**Work instruction:**
Please copy the rows below exactly as they appear, every one of them.

--- Working data Enclosed Below ---

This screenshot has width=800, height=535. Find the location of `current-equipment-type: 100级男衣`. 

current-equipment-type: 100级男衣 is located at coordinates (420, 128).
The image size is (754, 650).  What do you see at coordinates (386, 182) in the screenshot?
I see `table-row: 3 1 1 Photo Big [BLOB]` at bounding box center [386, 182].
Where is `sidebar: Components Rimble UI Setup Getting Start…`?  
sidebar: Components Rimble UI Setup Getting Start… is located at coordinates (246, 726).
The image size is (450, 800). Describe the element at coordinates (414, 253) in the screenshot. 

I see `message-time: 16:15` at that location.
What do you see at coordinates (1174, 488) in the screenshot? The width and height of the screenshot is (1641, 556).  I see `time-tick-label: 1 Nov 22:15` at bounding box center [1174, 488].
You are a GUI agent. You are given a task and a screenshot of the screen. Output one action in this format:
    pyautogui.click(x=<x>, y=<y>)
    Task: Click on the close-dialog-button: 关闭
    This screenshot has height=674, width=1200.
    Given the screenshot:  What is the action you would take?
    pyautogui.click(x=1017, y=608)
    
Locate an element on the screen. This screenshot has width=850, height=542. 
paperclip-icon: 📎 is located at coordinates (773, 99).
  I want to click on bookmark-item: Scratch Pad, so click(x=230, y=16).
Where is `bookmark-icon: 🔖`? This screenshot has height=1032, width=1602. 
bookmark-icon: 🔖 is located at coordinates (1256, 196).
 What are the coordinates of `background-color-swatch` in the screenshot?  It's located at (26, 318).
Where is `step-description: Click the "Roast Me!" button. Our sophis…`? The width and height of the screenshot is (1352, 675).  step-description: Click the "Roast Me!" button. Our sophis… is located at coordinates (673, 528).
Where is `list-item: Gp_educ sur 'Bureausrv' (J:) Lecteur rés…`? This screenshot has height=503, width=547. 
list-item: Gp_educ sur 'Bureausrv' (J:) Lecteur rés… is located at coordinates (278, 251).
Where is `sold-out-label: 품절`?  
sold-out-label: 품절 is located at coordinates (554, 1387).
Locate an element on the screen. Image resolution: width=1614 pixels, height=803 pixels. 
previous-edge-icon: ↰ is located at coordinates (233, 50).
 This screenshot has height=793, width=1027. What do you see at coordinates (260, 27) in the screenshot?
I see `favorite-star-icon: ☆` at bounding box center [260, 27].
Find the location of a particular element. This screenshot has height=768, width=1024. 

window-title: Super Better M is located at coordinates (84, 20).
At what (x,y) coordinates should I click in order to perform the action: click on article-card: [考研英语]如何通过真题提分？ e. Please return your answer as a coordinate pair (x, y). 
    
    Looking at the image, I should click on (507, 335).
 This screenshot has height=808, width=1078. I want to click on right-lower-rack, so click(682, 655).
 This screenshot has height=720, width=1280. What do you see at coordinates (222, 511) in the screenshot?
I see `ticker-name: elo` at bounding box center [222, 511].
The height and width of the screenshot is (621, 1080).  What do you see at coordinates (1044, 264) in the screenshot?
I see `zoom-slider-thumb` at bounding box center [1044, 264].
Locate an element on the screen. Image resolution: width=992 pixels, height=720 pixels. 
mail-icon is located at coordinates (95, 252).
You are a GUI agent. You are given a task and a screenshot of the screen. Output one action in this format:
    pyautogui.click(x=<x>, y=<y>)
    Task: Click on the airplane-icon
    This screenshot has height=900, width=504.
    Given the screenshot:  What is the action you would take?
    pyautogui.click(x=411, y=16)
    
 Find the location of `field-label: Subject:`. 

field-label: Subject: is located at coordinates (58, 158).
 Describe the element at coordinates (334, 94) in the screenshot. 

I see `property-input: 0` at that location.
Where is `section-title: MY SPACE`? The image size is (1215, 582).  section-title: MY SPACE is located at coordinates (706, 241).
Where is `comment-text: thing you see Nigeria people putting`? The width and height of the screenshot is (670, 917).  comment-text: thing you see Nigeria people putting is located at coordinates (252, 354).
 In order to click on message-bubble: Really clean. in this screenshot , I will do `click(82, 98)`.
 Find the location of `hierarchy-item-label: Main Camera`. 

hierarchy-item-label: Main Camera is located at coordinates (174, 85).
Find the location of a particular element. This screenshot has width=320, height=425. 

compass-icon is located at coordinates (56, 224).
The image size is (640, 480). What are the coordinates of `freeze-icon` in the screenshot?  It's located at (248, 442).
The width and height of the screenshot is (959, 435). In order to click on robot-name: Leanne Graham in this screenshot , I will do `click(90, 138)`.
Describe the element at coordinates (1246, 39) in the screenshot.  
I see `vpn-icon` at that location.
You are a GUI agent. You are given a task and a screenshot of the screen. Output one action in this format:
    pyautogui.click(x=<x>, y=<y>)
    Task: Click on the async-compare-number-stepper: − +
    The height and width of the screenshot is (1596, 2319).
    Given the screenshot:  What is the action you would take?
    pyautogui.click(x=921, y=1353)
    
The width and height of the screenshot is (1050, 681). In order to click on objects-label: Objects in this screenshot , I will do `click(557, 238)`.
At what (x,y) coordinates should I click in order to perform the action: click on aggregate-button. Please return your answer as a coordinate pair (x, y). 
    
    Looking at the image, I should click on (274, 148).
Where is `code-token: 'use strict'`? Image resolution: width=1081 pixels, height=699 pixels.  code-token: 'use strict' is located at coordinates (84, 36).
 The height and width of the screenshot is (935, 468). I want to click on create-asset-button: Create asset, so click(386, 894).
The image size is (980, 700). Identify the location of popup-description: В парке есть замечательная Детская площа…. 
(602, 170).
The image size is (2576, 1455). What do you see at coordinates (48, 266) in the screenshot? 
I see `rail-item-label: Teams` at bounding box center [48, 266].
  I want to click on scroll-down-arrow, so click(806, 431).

--- End of Enclosed Working data ---

**Response below:**
This screenshot has width=800, height=535. Find the location of `current-equipment-type: 100级男衣`. 

current-equipment-type: 100级男衣 is located at coordinates (420, 128).
The image size is (754, 650).  What do you see at coordinates (386, 182) in the screenshot?
I see `table-row: 3 1 1 Photo Big [BLOB]` at bounding box center [386, 182].
Where is `sidebar: Components Rimble UI Setup Getting Start…`?  
sidebar: Components Rimble UI Setup Getting Start… is located at coordinates (246, 726).
The image size is (450, 800). Describe the element at coordinates (414, 253) in the screenshot. 

I see `message-time: 16:15` at that location.
What do you see at coordinates (1174, 488) in the screenshot? The width and height of the screenshot is (1641, 556).  I see `time-tick-label: 1 Nov 22:15` at bounding box center [1174, 488].
You are a GUI agent. You are given a task and a screenshot of the screen. Output one action in this format:
    pyautogui.click(x=<x>, y=<y>)
    Task: Click on the close-dialog-button: 关闭
    This screenshot has height=674, width=1200.
    Given the screenshot:  What is the action you would take?
    pyautogui.click(x=1017, y=608)
    
Locate an element on the screen. This screenshot has width=850, height=542. 
paperclip-icon: 📎 is located at coordinates (773, 99).
  I want to click on bookmark-item: Scratch Pad, so click(x=230, y=16).
Where is `bookmark-icon: 🔖`? This screenshot has height=1032, width=1602. 
bookmark-icon: 🔖 is located at coordinates (1256, 196).
 What are the coordinates of `background-color-swatch` in the screenshot?  It's located at (26, 318).
Where is `step-description: Click the "Roast Me!" button. Our sophis…`? The width and height of the screenshot is (1352, 675).  step-description: Click the "Roast Me!" button. Our sophis… is located at coordinates (673, 528).
Where is `list-item: Gp_educ sur 'Bureausrv' (J:) Lecteur rés…`? This screenshot has height=503, width=547. 
list-item: Gp_educ sur 'Bureausrv' (J:) Lecteur rés… is located at coordinates (278, 251).
Where is `sold-out-label: 품절`?  
sold-out-label: 품절 is located at coordinates (554, 1387).
Locate an element on the screen. Image resolution: width=1614 pixels, height=803 pixels. 
previous-edge-icon: ↰ is located at coordinates (233, 50).
 This screenshot has height=793, width=1027. What do you see at coordinates (260, 27) in the screenshot?
I see `favorite-star-icon: ☆` at bounding box center [260, 27].
Find the location of a particular element. This screenshot has height=768, width=1024. 

window-title: Super Better M is located at coordinates (84, 20).
At what (x,y) coordinates should I click in order to perform the action: click on article-card: [考研英语]如何通过真题提分？ e. Please return your answer as a coordinate pair (x, y). 
    
    Looking at the image, I should click on (507, 335).
 This screenshot has height=808, width=1078. I want to click on right-lower-rack, so click(682, 655).
 This screenshot has height=720, width=1280. What do you see at coordinates (222, 511) in the screenshot?
I see `ticker-name: elo` at bounding box center [222, 511].
The height and width of the screenshot is (621, 1080).  What do you see at coordinates (1044, 264) in the screenshot?
I see `zoom-slider-thumb` at bounding box center [1044, 264].
Locate an element on the screen. Image resolution: width=992 pixels, height=720 pixels. 
mail-icon is located at coordinates (95, 252).
You are a GUI agent. You are given a task and a screenshot of the screen. Output one action in this format:
    pyautogui.click(x=<x>, y=<y>)
    Task: Click on the airplane-icon
    This screenshot has height=900, width=504.
    Given the screenshot:  What is the action you would take?
    pyautogui.click(x=411, y=16)
    
 Find the location of `field-label: Subject:`. 

field-label: Subject: is located at coordinates (58, 158).
 Describe the element at coordinates (334, 94) in the screenshot. 

I see `property-input: 0` at that location.
Where is `section-title: MY SPACE`? The image size is (1215, 582).  section-title: MY SPACE is located at coordinates (706, 241).
Where is `comment-text: thing you see Nigeria people putting`? The width and height of the screenshot is (670, 917).  comment-text: thing you see Nigeria people putting is located at coordinates (252, 354).
 In order to click on message-bubble: Really clean. in this screenshot , I will do `click(82, 98)`.
 Find the location of `hierarchy-item-label: Main Camera`. 

hierarchy-item-label: Main Camera is located at coordinates (174, 85).
Find the location of a particular element. This screenshot has width=320, height=425. 

compass-icon is located at coordinates (56, 224).
The image size is (640, 480). What are the coordinates of `freeze-icon` in the screenshot?  It's located at (248, 442).
The width and height of the screenshot is (959, 435). In order to click on robot-name: Leanne Graham in this screenshot , I will do `click(90, 138)`.
Describe the element at coordinates (1246, 39) in the screenshot.  
I see `vpn-icon` at that location.
You are a GUI agent. You are given a task and a screenshot of the screen. Output one action in this format:
    pyautogui.click(x=<x>, y=<y>)
    Task: Click on the async-compare-number-stepper: − +
    The height and width of the screenshot is (1596, 2319).
    Given the screenshot:  What is the action you would take?
    pyautogui.click(x=921, y=1353)
    
The width and height of the screenshot is (1050, 681). In order to click on objects-label: Objects in this screenshot , I will do `click(557, 238)`.
At what (x,y) coordinates should I click in order to perform the action: click on aggregate-button. Please return your answer as a coordinate pair (x, y). 
    
    Looking at the image, I should click on (274, 148).
Where is `code-token: 'use strict'`? Image resolution: width=1081 pixels, height=699 pixels.  code-token: 'use strict' is located at coordinates (84, 36).
 The height and width of the screenshot is (935, 468). I want to click on create-asset-button: Create asset, so click(386, 894).
The image size is (980, 700). Identify the location of popup-description: В парке есть замечательная Детская площа…. 
(602, 170).
The image size is (2576, 1455). What do you see at coordinates (48, 266) in the screenshot? 
I see `rail-item-label: Teams` at bounding box center [48, 266].
  I want to click on scroll-down-arrow, so click(806, 431).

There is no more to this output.